Another aspect pointed out in the Country Report is that employment in Malta continued to increase despite the pandemic, while unemployment remained well below the European average. Even here, the report notes that this was due to measures adopted by the Government. The country report also underlines that the rate of those at risk of poverty or social exclusion in our country has remained below the average in the European Union, falling despite the pandemic.
‘The economic impact on Malta of the Ukrainian crisis will be limited’
– European Commission
In contrast to what the Opposition says, the European Commission experts predict that our national deficit will decrease. This while noting that the deficit was mainly caused by pandemic-related economic stimulus measures. As a result, in light of the economic recovery, not only will the fiscal situation improve but the Country Report even argues that the debt burden will remain below the 60% threshold.
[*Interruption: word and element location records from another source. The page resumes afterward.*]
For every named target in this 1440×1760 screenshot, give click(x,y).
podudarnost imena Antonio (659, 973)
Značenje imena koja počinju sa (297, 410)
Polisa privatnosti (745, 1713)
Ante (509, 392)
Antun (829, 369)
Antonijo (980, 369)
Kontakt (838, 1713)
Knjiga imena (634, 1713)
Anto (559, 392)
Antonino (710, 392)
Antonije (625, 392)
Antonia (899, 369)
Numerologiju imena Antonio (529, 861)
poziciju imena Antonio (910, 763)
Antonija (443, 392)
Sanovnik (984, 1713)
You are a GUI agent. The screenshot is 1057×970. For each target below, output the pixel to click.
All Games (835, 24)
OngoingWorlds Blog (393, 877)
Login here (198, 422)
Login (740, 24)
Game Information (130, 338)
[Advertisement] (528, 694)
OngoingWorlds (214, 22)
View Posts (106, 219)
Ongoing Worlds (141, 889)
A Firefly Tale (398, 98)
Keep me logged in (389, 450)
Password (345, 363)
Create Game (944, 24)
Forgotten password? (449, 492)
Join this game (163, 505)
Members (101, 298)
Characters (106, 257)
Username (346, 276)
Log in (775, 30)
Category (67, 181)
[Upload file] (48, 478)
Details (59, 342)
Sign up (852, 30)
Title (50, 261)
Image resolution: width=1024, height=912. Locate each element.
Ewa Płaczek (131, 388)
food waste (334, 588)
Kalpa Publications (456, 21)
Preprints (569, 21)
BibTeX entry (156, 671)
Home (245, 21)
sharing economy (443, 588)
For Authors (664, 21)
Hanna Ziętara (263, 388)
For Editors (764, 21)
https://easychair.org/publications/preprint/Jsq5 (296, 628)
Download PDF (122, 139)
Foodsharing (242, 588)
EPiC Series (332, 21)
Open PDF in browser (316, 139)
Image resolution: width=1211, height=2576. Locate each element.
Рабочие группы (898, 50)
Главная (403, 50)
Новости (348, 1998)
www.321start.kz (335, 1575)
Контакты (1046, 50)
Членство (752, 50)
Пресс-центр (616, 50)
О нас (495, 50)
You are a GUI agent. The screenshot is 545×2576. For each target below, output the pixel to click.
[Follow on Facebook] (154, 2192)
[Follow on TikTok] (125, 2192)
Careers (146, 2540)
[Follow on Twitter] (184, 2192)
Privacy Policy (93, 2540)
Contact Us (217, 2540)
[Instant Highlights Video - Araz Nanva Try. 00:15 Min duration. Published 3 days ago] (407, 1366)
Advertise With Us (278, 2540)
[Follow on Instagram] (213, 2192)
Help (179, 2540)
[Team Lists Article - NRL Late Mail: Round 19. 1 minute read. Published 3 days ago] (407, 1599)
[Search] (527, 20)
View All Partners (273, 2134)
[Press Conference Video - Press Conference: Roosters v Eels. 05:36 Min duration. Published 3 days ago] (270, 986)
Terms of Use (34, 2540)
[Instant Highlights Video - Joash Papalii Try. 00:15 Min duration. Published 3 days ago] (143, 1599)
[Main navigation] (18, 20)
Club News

The report commends ongoing reforms that are strengthening innovation capabilities, the skills of the workforce and capacity of the institutions. These reforms, partly supported by funds from the Recovery and Resilience Facility, are deemed to help ensure our country’s growth model to be sustainable. The European experts in fact show approval for what they term “crucial” reforms to strengthen the judiciary, governance, and overall transparency. So much so that the report states that “the improved business environment will provide a solid foundation for investment and productivity growth”.
The report concludes that Malta is doing very well with regard to achieving sustainable development goals.
Among others, the foreign experts state that our country is performing very well in terms of indicators relating to poverty and health, as well as on improving social and economic justice. Even with regard to working conditions, economic stability and clean and affordable energy, our country’s achievements are applauded. While there is progress in moving towards more environmental sustainability, the Country Report says that more work is needed to improve this within communities and urban centres. This is something that the Labour manifesto acknowledges and allocates an unprecedented €700 million investment for this purpose.
In this context, the European Commission also has words of praise for Malta’s Recovery and Resilience plan, describing it as ambitious and that it will lead to success in our country’s environmental and digital transition. This is the same plan that was described as a mess (froġa) by the Leader of the Opposition, Bernard Grech.